[Source data]
# # # #

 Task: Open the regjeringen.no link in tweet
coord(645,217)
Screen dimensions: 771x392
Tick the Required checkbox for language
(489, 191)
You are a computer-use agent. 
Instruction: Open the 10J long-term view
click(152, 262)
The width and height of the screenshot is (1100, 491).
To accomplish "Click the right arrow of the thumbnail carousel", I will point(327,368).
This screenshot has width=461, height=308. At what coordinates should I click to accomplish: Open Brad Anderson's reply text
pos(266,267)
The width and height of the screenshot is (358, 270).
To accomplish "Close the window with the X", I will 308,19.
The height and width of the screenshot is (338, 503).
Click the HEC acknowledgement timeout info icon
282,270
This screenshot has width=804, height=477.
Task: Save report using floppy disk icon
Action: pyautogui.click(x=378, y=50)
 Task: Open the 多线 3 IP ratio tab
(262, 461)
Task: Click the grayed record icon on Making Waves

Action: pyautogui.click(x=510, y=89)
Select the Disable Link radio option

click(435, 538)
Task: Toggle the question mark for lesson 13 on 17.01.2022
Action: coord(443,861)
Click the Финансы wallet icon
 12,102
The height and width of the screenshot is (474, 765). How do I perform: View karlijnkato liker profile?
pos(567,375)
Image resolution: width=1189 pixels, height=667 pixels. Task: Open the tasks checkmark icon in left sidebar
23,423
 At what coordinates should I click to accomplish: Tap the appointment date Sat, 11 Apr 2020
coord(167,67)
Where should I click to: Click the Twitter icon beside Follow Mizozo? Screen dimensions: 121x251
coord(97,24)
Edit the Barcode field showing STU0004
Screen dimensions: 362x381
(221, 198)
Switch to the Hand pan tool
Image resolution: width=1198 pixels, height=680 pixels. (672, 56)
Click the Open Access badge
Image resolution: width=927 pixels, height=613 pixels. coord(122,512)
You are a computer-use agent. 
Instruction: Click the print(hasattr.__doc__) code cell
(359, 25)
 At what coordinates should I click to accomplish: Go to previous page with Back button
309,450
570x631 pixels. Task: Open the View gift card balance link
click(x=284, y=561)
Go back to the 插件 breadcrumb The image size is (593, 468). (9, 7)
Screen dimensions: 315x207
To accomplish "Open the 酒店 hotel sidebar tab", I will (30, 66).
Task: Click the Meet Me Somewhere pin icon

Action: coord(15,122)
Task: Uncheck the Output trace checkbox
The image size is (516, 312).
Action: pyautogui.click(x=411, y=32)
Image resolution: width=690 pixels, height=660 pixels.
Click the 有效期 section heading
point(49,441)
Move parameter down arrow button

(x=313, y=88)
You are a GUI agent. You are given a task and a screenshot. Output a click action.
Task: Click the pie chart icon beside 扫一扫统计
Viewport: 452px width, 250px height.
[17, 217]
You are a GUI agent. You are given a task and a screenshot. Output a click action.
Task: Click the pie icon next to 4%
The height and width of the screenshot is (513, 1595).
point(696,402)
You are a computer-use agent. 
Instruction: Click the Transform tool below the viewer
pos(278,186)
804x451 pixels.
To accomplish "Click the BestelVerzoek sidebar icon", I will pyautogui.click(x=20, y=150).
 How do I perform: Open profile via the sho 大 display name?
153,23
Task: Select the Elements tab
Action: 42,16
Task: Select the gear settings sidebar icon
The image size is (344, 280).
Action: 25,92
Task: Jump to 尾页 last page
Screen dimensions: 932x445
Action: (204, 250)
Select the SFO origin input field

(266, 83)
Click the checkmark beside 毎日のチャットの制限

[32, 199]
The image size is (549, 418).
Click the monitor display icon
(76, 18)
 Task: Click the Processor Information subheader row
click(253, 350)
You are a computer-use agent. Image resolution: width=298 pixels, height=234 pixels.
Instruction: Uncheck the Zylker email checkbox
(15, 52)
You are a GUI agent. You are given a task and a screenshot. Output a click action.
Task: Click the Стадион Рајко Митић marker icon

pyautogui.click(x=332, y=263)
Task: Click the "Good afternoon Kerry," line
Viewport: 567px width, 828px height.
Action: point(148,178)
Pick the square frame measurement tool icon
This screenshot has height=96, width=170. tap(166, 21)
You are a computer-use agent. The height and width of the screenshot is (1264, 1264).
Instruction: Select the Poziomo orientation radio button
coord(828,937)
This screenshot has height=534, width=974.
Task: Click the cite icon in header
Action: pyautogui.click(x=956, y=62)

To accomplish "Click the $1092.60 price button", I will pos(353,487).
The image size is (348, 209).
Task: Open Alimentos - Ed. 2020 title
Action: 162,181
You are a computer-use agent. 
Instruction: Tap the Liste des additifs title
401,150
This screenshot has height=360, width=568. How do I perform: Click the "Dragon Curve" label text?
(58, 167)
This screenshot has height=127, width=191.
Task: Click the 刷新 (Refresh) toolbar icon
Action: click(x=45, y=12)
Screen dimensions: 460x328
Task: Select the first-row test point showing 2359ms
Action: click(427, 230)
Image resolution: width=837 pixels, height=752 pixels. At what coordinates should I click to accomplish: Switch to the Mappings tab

# # # #

Directions for this task
Go through the records and copy all of them exactly.

Your response
 Task: Open the regjeringen.no link in tweet
coord(645,217)
Screen dimensions: 771x392
Tick the Required checkbox for language
(489, 191)
You are a computer-use agent. 
Instruction: Open the 10J long-term view
click(152, 262)
The width and height of the screenshot is (1100, 491).
To accomplish "Click the right arrow of the thumbnail carousel", I will point(327,368).
This screenshot has width=461, height=308. At what coordinates should I click to accomplish: Open Brad Anderson's reply text
pos(266,267)
The width and height of the screenshot is (358, 270).
To accomplish "Close the window with the X", I will 308,19.
The height and width of the screenshot is (338, 503).
Click the HEC acknowledgement timeout info icon
282,270
This screenshot has width=804, height=477.
Task: Save report using floppy disk icon
Action: pyautogui.click(x=378, y=50)
 Task: Open the 多线 3 IP ratio tab
(262, 461)
Task: Click the grayed record icon on Making Waves

Action: pyautogui.click(x=510, y=89)
Select the Disable Link radio option

click(435, 538)
Task: Toggle the question mark for lesson 13 on 17.01.2022
Action: coord(443,861)
Click the Финансы wallet icon
 12,102
The height and width of the screenshot is (474, 765). How do I perform: View karlijnkato liker profile?
pos(567,375)
Image resolution: width=1189 pixels, height=667 pixels. Task: Open the tasks checkmark icon in left sidebar
23,423
 At what coordinates should I click to accomplish: Tap the appointment date Sat, 11 Apr 2020
coord(167,67)
Where should I click to: Click the Twitter icon beside Follow Mizozo? Screen dimensions: 121x251
coord(97,24)
Edit the Barcode field showing STU0004
Screen dimensions: 362x381
(221, 198)
Switch to the Hand pan tool
Image resolution: width=1198 pixels, height=680 pixels. (672, 56)
Click the Open Access badge
Image resolution: width=927 pixels, height=613 pixels. coord(122,512)
You are a computer-use agent. 
Instruction: Click the print(hasattr.__doc__) code cell
(359, 25)
 At what coordinates should I click to accomplish: Go to previous page with Back button
309,450
570x631 pixels. Task: Open the View gift card balance link
click(x=284, y=561)
Go back to the 插件 breadcrumb The image size is (593, 468). (9, 7)
Screen dimensions: 315x207
To accomplish "Open the 酒店 hotel sidebar tab", I will (30, 66).
Task: Click the Meet Me Somewhere pin icon

Action: coord(15,122)
Task: Uncheck the Output trace checkbox
The image size is (516, 312).
Action: pyautogui.click(x=411, y=32)
Image resolution: width=690 pixels, height=660 pixels.
Click the 有效期 section heading
point(49,441)
Move parameter down arrow button

(x=313, y=88)
You are a GUI agent. You are given a task and a screenshot. Output a click action.
Task: Click the pie chart icon beside 扫一扫统计
Viewport: 452px width, 250px height.
[17, 217]
You are a GUI agent. You are given a task and a screenshot. Output a click action.
Task: Click the pie icon next to 4%
The height and width of the screenshot is (513, 1595).
point(696,402)
You are a computer-use agent. 
Instruction: Click the Transform tool below the viewer
pos(278,186)
804x451 pixels.
To accomplish "Click the BestelVerzoek sidebar icon", I will pyautogui.click(x=20, y=150).
 How do I perform: Open profile via the sho 大 display name?
153,23
Task: Select the Elements tab
Action: 42,16
Task: Select the gear settings sidebar icon
The image size is (344, 280).
Action: 25,92
Task: Jump to 尾页 last page
Screen dimensions: 932x445
Action: (204, 250)
Select the SFO origin input field

(266, 83)
Click the checkmark beside 毎日のチャットの制限

[32, 199]
The image size is (549, 418).
Click the monitor display icon
(76, 18)
 Task: Click the Processor Information subheader row
click(253, 350)
You are a computer-use agent. Image resolution: width=298 pixels, height=234 pixels.
Instruction: Uncheck the Zylker email checkbox
(15, 52)
You are a GUI agent. You are given a task and a screenshot. Output a click action.
Task: Click the Стадион Рајко Митић marker icon

pyautogui.click(x=332, y=263)
Task: Click the "Good afternoon Kerry," line
Viewport: 567px width, 828px height.
Action: point(148,178)
Pick the square frame measurement tool icon
This screenshot has height=96, width=170. tap(166, 21)
You are a computer-use agent. The height and width of the screenshot is (1264, 1264).
Instruction: Select the Poziomo orientation radio button
coord(828,937)
This screenshot has height=534, width=974.
Task: Click the cite icon in header
Action: pyautogui.click(x=956, y=62)

To accomplish "Click the $1092.60 price button", I will pos(353,487).
The image size is (348, 209).
Task: Open Alimentos - Ed. 2020 title
Action: 162,181
You are a computer-use agent. 
Instruction: Tap the Liste des additifs title
401,150
This screenshot has height=360, width=568. How do I perform: Click the "Dragon Curve" label text?
(58, 167)
This screenshot has height=127, width=191.
Task: Click the 刷新 (Refresh) toolbar icon
Action: click(x=45, y=12)
Screen dimensions: 460x328
Task: Select the first-row test point showing 2359ms
Action: click(427, 230)
Image resolution: width=837 pixels, height=752 pixels. At what coordinates should I click to accomplish: Switch to the Mappings tab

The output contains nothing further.